Distribution, numbers and migrations of the Short-toed Eagle in Kiev Region

S. V. Domashevsky
The Ukrainian Society for the Protection of Birds
Materials of the work have been gathered during the period 1992-2005. The method of the study of Short-toed Eagle distribution and numbers in Kiev Region lied in registration of territorial birds in breeding and hunting zones in summer and in the end of spring.
In Ukraine Short-toed Eagle is a breeding and migrant bird. In the last century Kiev Region was one of few regions where the largest number of nests had been found, and where many territorial birds had been registered. The whole area of Kiev Region amounts to 28.1 thousands km2.
Short-toed eagle is extremely irregularly distributed in the Kiev Region. Registered territorial pairs are concentrated in the Poles’e (northern part of the Region). Such allocation is caused, first of all, by availability of nesting biotopes (preference of pine and mixed forests alternating with open areas has been noticed) and also by higher number of swamp territories, where the main food of Short-toed Eagle is abundant.

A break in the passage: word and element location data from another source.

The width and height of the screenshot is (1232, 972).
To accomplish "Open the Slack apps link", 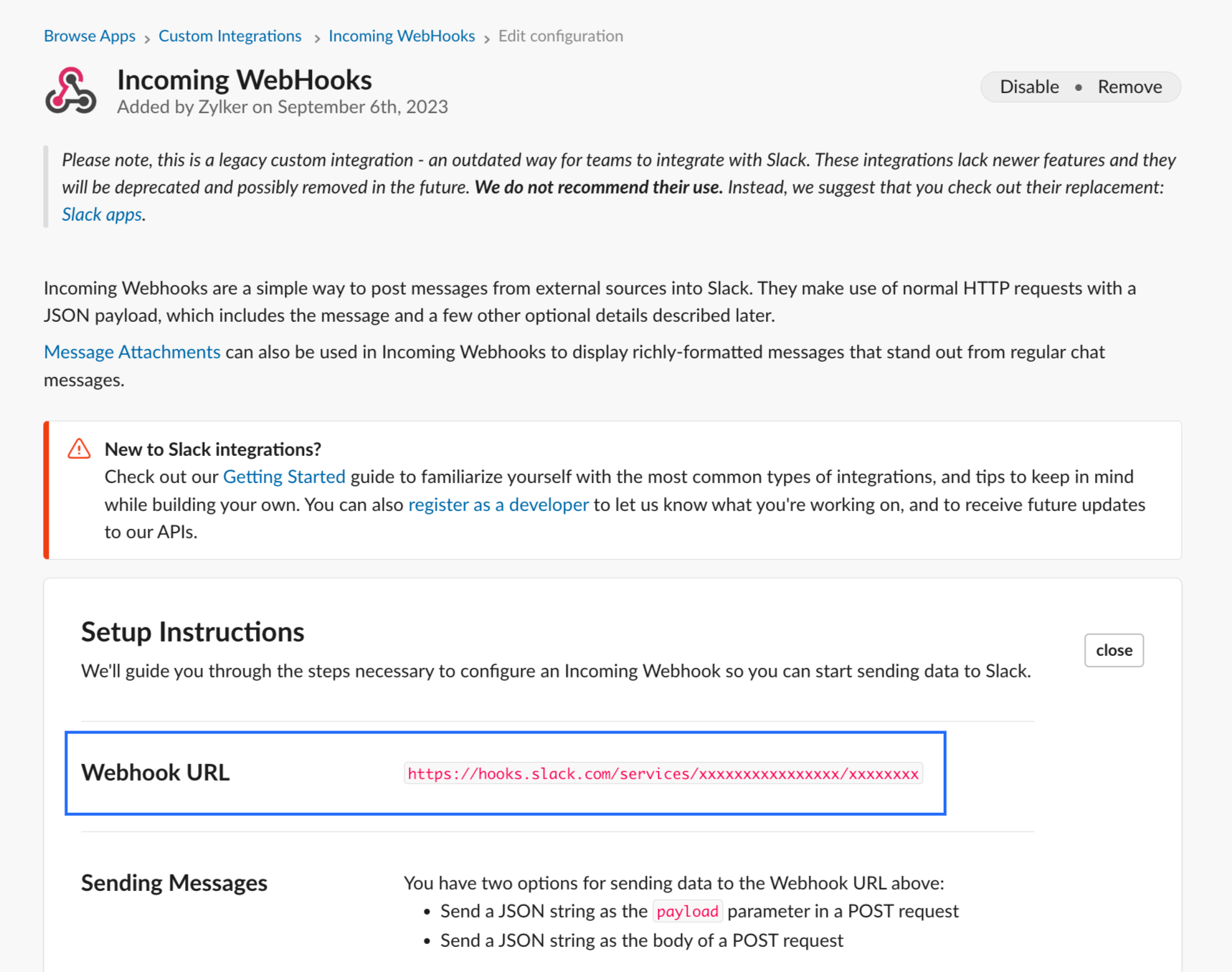I will click(x=101, y=214).
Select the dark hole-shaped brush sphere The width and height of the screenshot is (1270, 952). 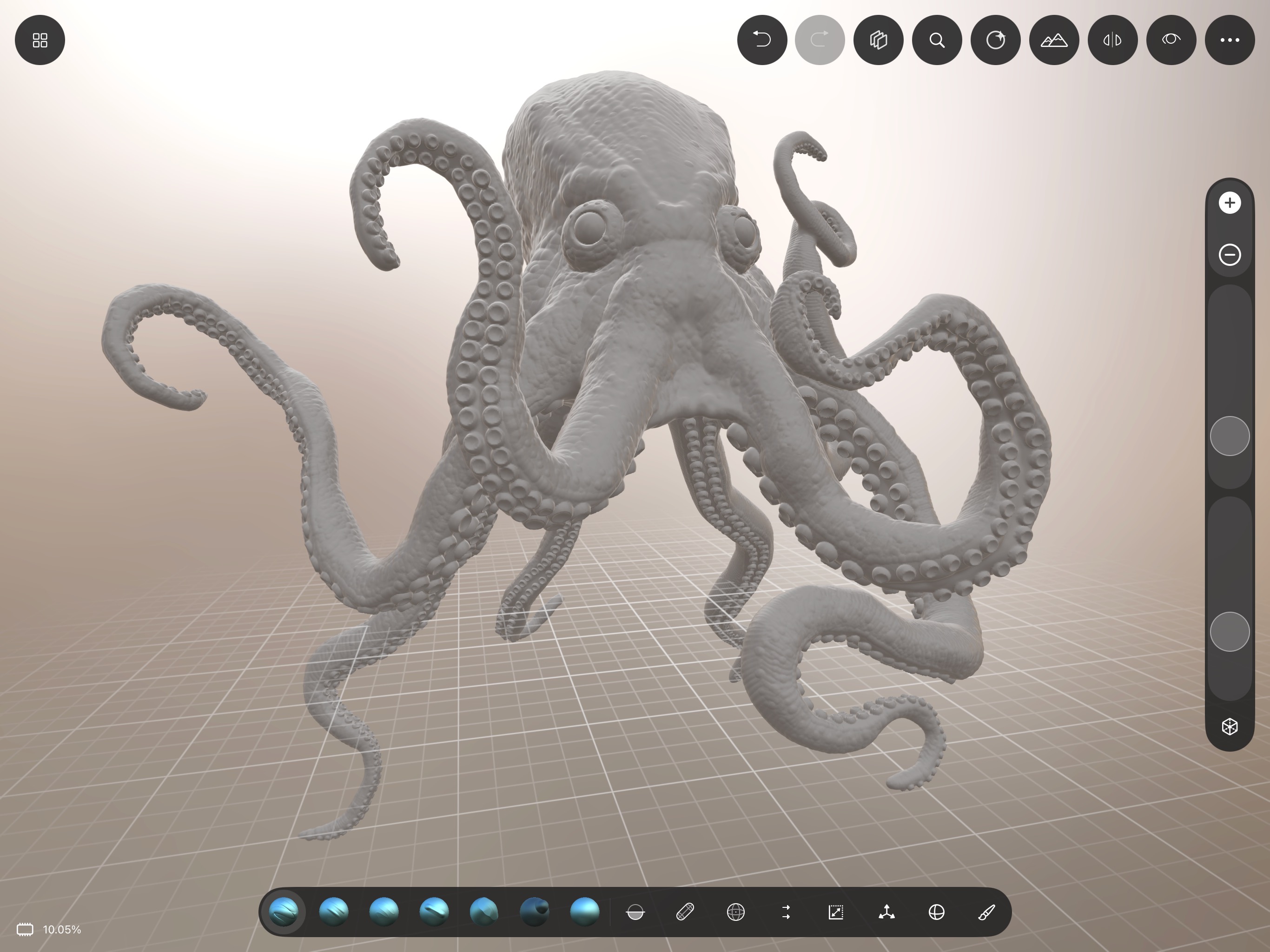[535, 912]
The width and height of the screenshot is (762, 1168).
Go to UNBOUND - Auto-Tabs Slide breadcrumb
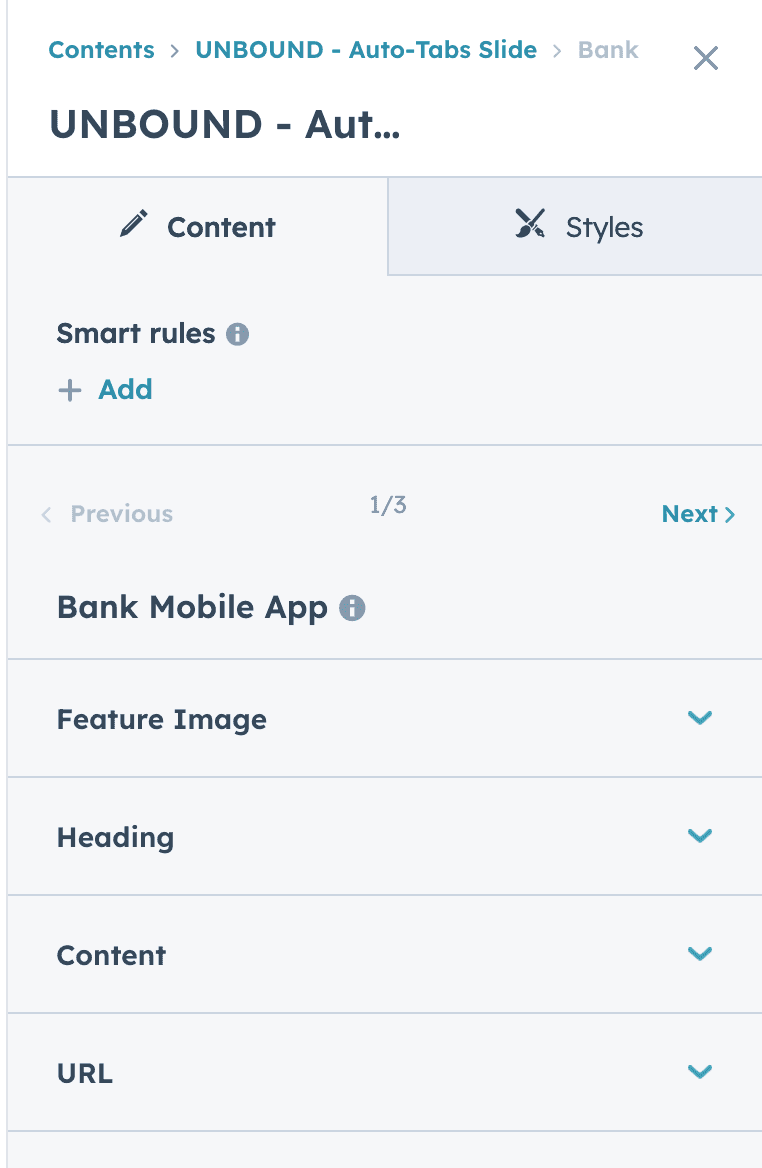(366, 49)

Analyzing the results of the research, we can determine that in Kiev Region the number of registered territorial pairs of Short-toed Eagle is about 38-41 pairs. Considering that the prospecting of the Region has not been complete, especially inside the closed zone around the Chernobyl atomic power plant (with a radius about 30 km2), it is possible to suppose the breeding of 10-15 pairs more, so that the whole amounts to 48-56 pairs.

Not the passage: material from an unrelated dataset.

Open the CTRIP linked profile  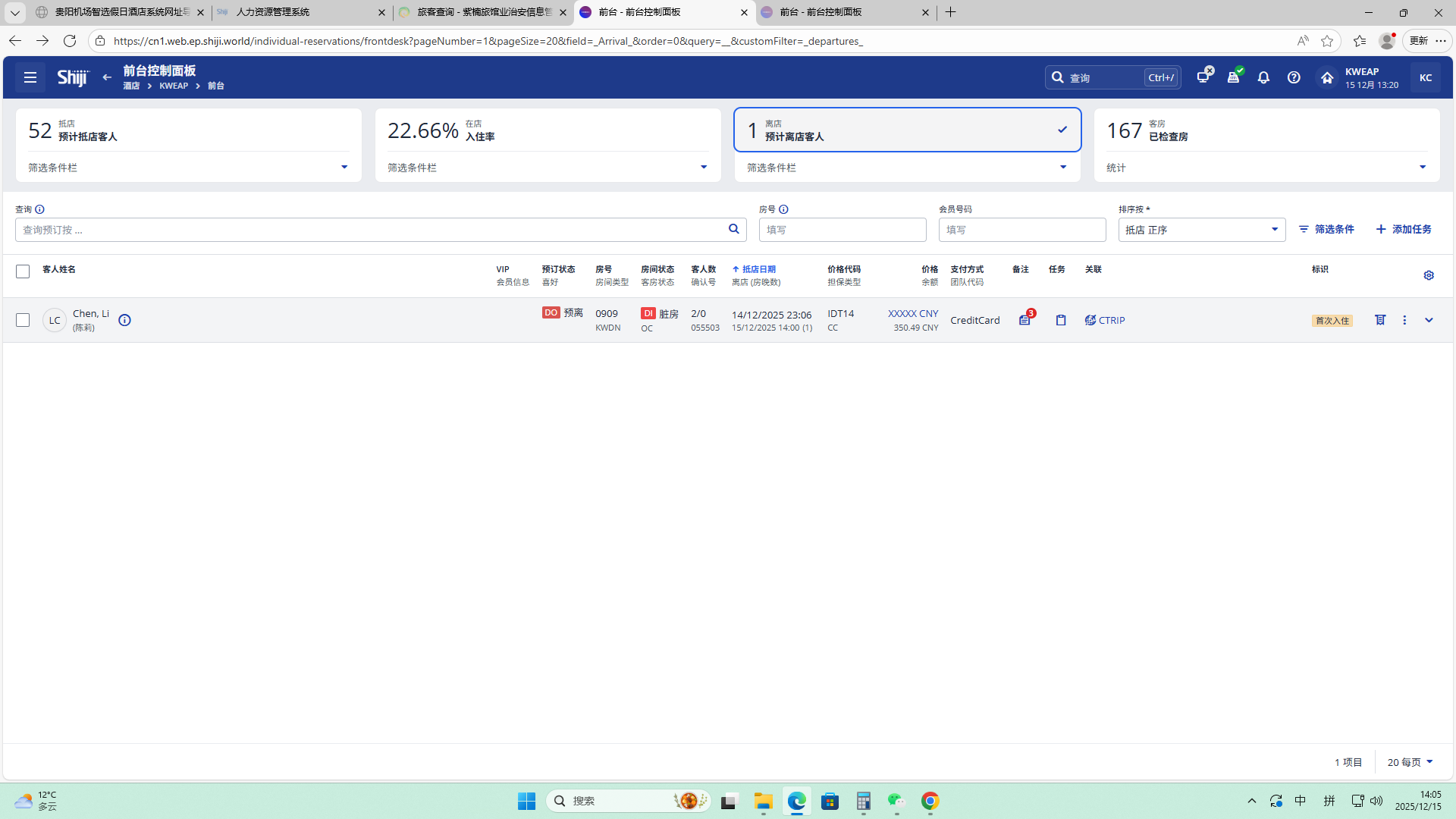pyautogui.click(x=1106, y=320)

The spring migration passes rapidly. A peak of the flight falls at the first decade of April. The whole number of registered birds is 20. Appearing of the first birds in the Region has been registered: 6.04.1995; 31.03.1996; 2.04.1997; 7.04.1999; 9.04.2000; 3.04.2001; 30.03.2002; 10.04.2003; 4.04.2004 and 3.04.2005.

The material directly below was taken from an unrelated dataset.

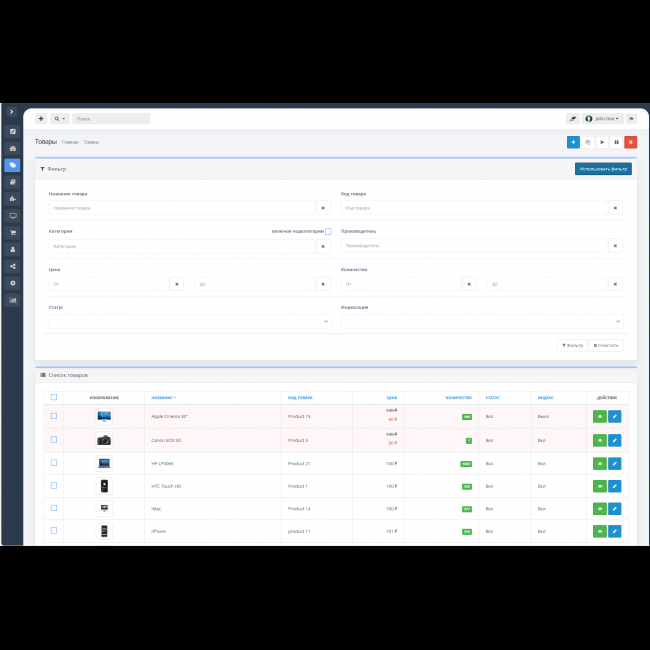This screenshot has width=650, height=650.
Task: Click the copy products icon button
Action: click(x=587, y=142)
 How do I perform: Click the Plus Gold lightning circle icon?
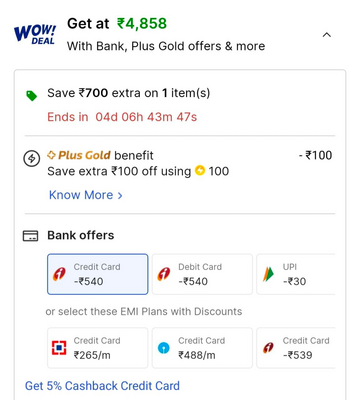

The autumn departure occurs early. The first individuals have been remarked 10.08.1993. Short-toed Eagles don’t gather during migration. They fly one by one or rarely by pairs. The migration direction is southern and south-western. The peak falls at end of the second and at beginning of the third decades of September. The whole number of registered birds is 37. The latest bird has been met on October 5th in 1995.